Effective and efficient topical collocation models
Topic models are powerful tools for automatically detecting latent topic distributions from a set of documents. The "bag-of-words" representation used in conventional topic models, however, ignores potentially useful dependencies between words. Topical collocation models extend topic models by modelling relationships between mutually informative consecutive words. Since the standard methods for evaluating "bag-of-words" topic models do not directly apply to topical collocation models, many fundamental questions remain open. For example, it is not clear whether topical collocation models are better than topic models, which kind of topical collocation model is the best, and how well the best-performing model scales to large datasets.
Therefore, to address these questions, this thesis has three parts. In the first part, we develop four different evaluation methods for topical collocation models and apply them to five topical collocation models and a standard topic model, Latent Dirichlet Allocation (LDA). We evaluate the models using human annotation, a point-wise mutual information metric, and practical down-stream information retrieval and classification tasks. The experiments reveal that 1) almost all the topical collocations models achieve better performance than LDA on all the evaluation methods; and 2) topical collocation models using Adaptor Grammars (AG-colloc) almost always provide a new state-of-the-art, though some improvements over baselines are marginal.

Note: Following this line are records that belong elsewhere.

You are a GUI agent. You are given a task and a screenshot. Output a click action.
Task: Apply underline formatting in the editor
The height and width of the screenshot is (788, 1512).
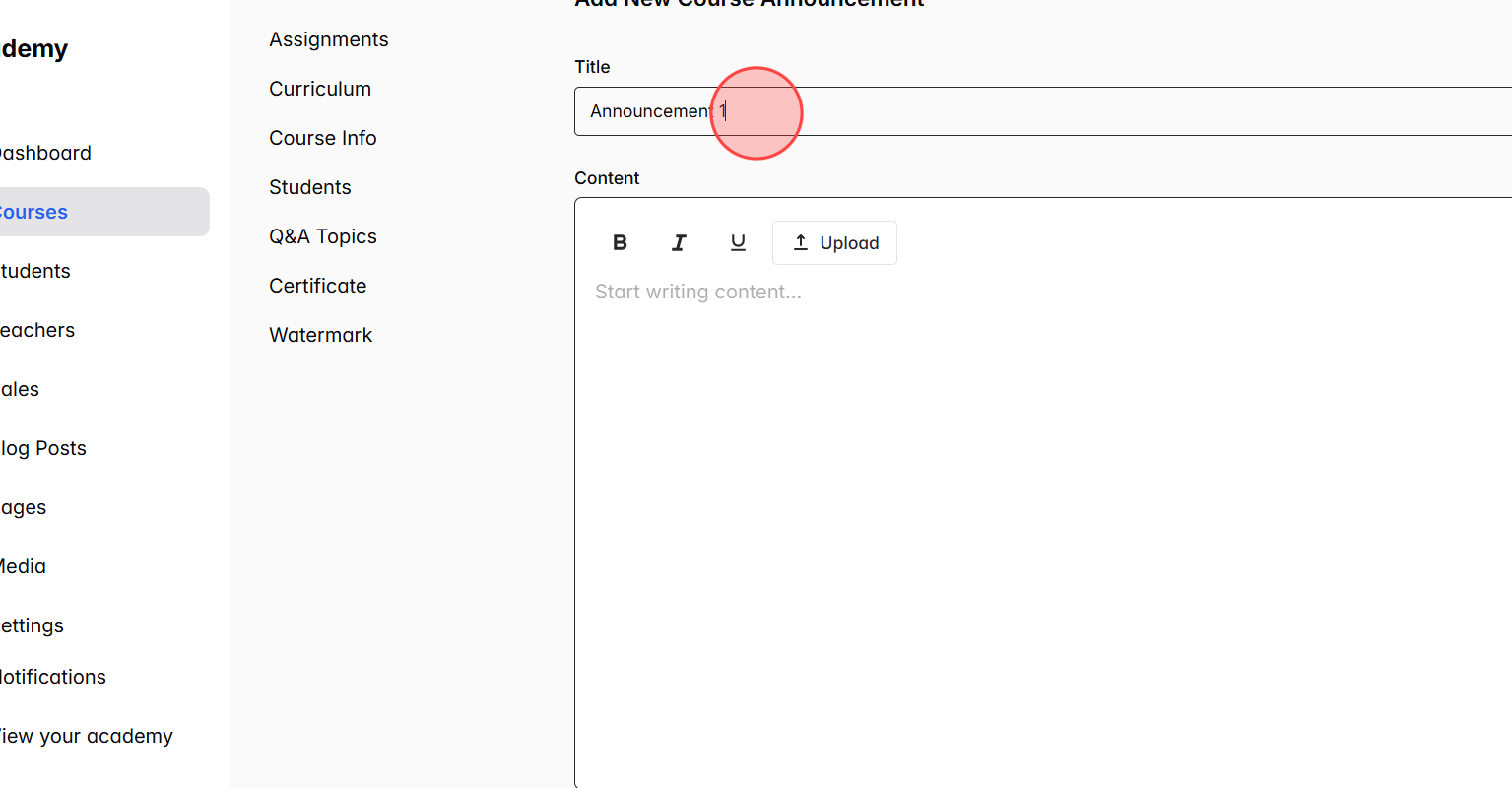738,242
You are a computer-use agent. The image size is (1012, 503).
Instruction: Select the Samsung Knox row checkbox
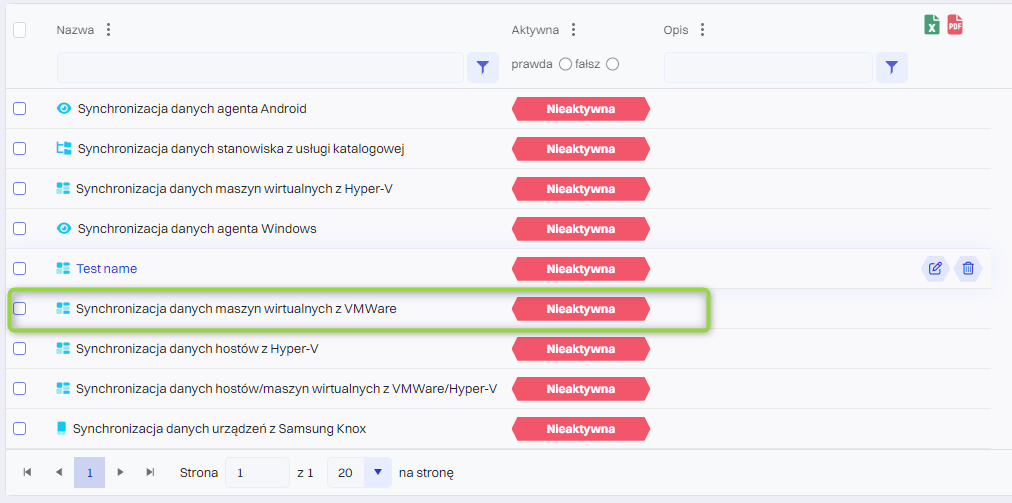click(19, 428)
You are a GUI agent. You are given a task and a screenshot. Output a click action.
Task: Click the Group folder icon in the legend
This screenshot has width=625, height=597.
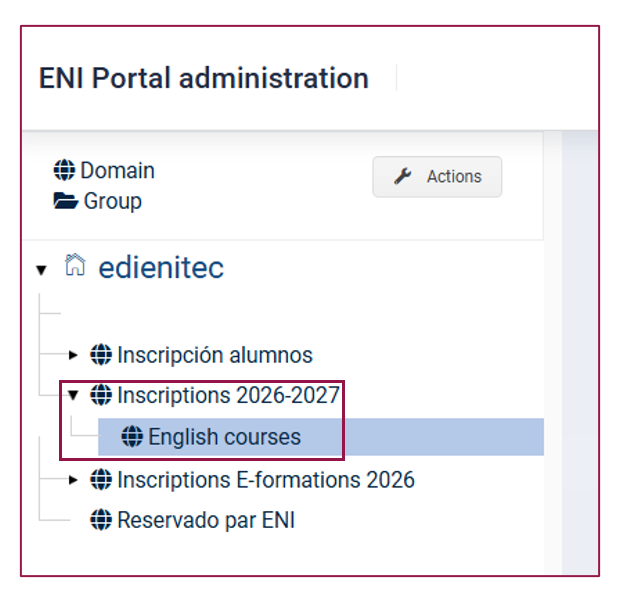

Having identified the best topical collocation model, the second part of this dissertation focuses on scaling it to very large-scale datasets with a sparse parallel reformulation. We present an efficient reformulation of the AG-colloc model, an unsupervised topical collocation model that can learn collocations of arbitrary length. Taking advantage of sparsity in both collocation and topic distributions, we develop a novel linear time sampling algorithm that can be easily parallelised so that the reformulation is capable of handling large-scale corpora.
In the third part, the new implementation is compared to LDA and a topic model for learning topical collocations (PA) on large-scale corpora in terms of speed and quality, using the evaluation methods developed in the first part of the thesis.
Three contributions of this thesis are:
1. An empirical comparison of five topic models for learning topical collocations (PA, LDACOL, TNG, AG-colloc, and AG-colloc2) to a standard topic model (LDA), using four evaluation methods;
2. An efficient reformulation of the AG-colloc model;
3. A novel linear time sampling algorithm, which can be easily parallelised so that the reformulation is capable of handling large-scale corpora.